I have been tired due to my trip, I am horny when I am awake(only a few hours), but when I am sleepy, I go to bed right away, no energy for anything, but this only lasts me for a few days, today is Valentine's Day, we don't buy gifts or anything, but I told my husband I want sex three times today, and I am going to make it no matter how tired and how busy we are. Willingness to do it matters!


----------



## Sierra61 (Feb 22, 2010)

Any woman that says they are "too tired" for sex all the time is making an excuse. I understand that everyone is too tired or not in the mood sometimes. I'm talking about women who say this constantly.

I will guarantee you that the women who make this lame excuse ("I'm too tired!") are not too tired to get on their Facebook all evening, watch TV, go shopping or talk on the phones with their friends. 

It's all about priorities.

I've been married over 20 years to my husband and we have had sex a hour or two after we've both run marathons. So if we can do it after running 26.2 miles, other women can do it.


----------



## Mrs. In Love..But (Jan 11, 2011)

Just an excuse. Plain and simple. Don't over think it. The problem is you go so long without sex you get paranoid that YOUR the problem or YOU are being unreasonable. Then you feel guilty for wanting sex at all because the other person is so great in every other way. NOW there the victims? You don't even have the ditto right to be mad anymore, your the selfish one. How the heck did this sick twisted role reversal happen? 

No. It's just excuses. Sorry for venting MY problems.
_Posted via Mobile Device_


----------



## Tool (Feb 14, 2011)

My Wife admitted a while back that it was just an excuse she used to get out of it. After our marriage counselor told her to just have sex anyways, that excuse now only works if she is actually tired lol.


----------



## newwife07 (Jan 11, 2011)

I'm really only in the mood for it on the weekends. After 11 hours in a flourescent-lighted cubicle, staring at a screen, sex does tend to feel like another chore. But when we're both rested and relaxed on weekends I could do it all day! I indulge my Hubby on weeknights too, just because I want him to be happy, but I'm not nearly as into it as on weekends. Definitely a mental thing and I agree with the above poster that women really need hours of subtle mental prep to be 110% into it--nothing special, just a hint or 2 or 3 throughout the day would do it.


----------



## Tool (Feb 14, 2011)

My Wife hates the hints.. If I actually hint at it earlier in the day, the chances of it actually happen go down..
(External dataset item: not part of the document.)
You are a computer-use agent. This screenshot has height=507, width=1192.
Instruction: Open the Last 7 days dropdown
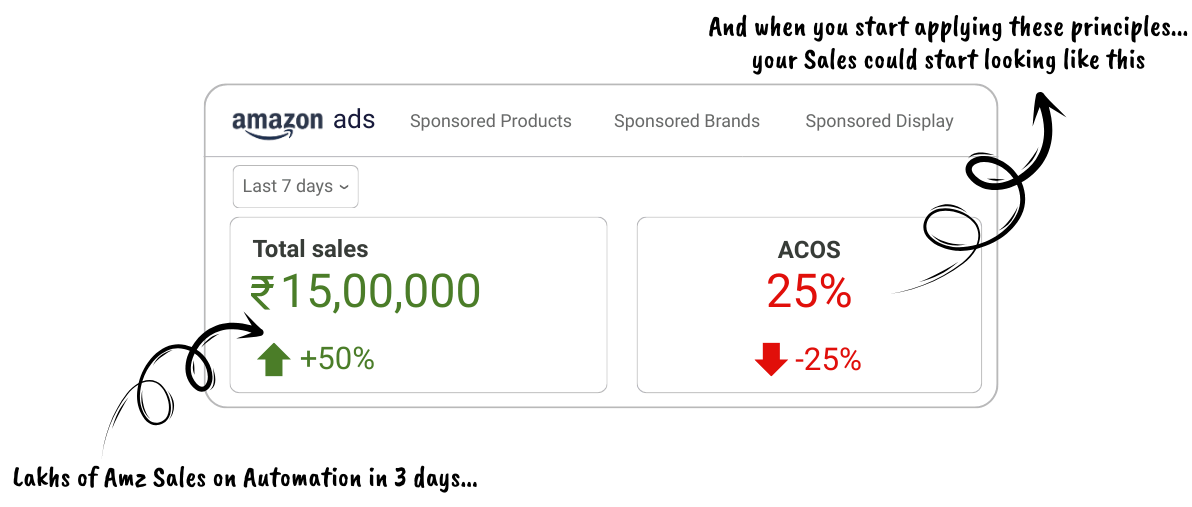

But doing other things, like random text messages telling her I think she is hawt works wonders..


----------



## newwife07 (Jan 11, 2011)

Yes, I agree with Tool--when I said "hints" I meant saying things that imply more of the "you're so irresistibly sexy" and less of the "I want something from you later on today"


----------



## IanIronwood (Jan 7, 2011)

LonelyNLost said:


> Sex for women is in our heads. The energy it takes is mental energy to get in the mood. And the fact is, it is tiring because we don't feel it. Work on getting her mind in the mood all day long, and then it won't be so much work to get her ready for it. Always give lots of affection, not just when you want sex. And her mind will be more primed for the action.
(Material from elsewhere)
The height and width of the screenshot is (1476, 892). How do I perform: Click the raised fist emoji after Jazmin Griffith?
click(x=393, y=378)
And prepare yourself for disappointment, as well. No matter how much effort and energy you put into "getting her mind in the mood", all it takes is one little uncontrollable thing and you're going to sleep with azure testicles . . . again. Relying on a woman's mood staying in a steady state for more than five minutes is like relying on a man's ability to be in a sports bar during the superbowl and not watching.


----------



## Tool (Feb 14, 2011)

IanIronwood said:


> I say it's mostly an excuse. My wife pulls the "I'm tired" thing. I'll let it pass twice in a row, with commentary, but if she tries it a third time then I become mysteriously tired, myself. Too tired to do all those little things she looks forward to. If she has energy for everything else in her life, then I should be on that list, too.


I do the same thing, but I have a different approach for the 3rd.. Instead of getting mysteriously tired.. I remember things she use to nag at me about, you know the things I changed about myself so she would want me. And I start over doing it. And then nag at her the same way she used to nag at me. That always gets the point across and prevents resentment from her.

She will say something like, wow you sound just like me.. And mysteriously she isnt tired anymore..


----------



## IanIronwood (Jan 7, 2011)

Tool said:


> I do the same thing, but I have a different approach for the 3rd.. Instead of getting mysteriously tired.. I remember things she use to nag at me about, you know the things I changed about myself so she would want me. And I start over doing it. And then nag at her the same way she used to nag at me. That always gets the point across and prevents resentment from her.
> 
> She will say something like, wow you sound just like me.. And mysteriously she isnt tired anymore..


Heh. I cured my wife's nagging. She'll ask me politely or respectfully to do something, but go no further once I've agreed that it is on the agenda. You know how?


I told her that nagging was an intense turn-on for me, and I couldn't resist tearing her clothes off. Worked like a charm.


----------



## Tool (Feb 14, 2011)

Wow that is a good one!!

I think I might get kicked in the balls if I pulled that lol.


----------



## IanIronwood (Jan 7, 2011)

Tool said:


> Wow that is a good one!!
> 
> I think I might get kicked in the balls if I pulled that lol.


You might. But dude. TOTALLY worth it.

Just start small: when she nags you next, tell her how hot she is. Increase your level of interest and "uncontrollable" desire with each successive nag. Eventually, when she starts in on you about the garage AGAIN, just start disrobing and leering. 

She'll stop.

TOTALLY worth it.


----------



## Tool (Feb 14, 2011)

Well she doesn't nag anymore, but if she starts it up again ill go for it.


----------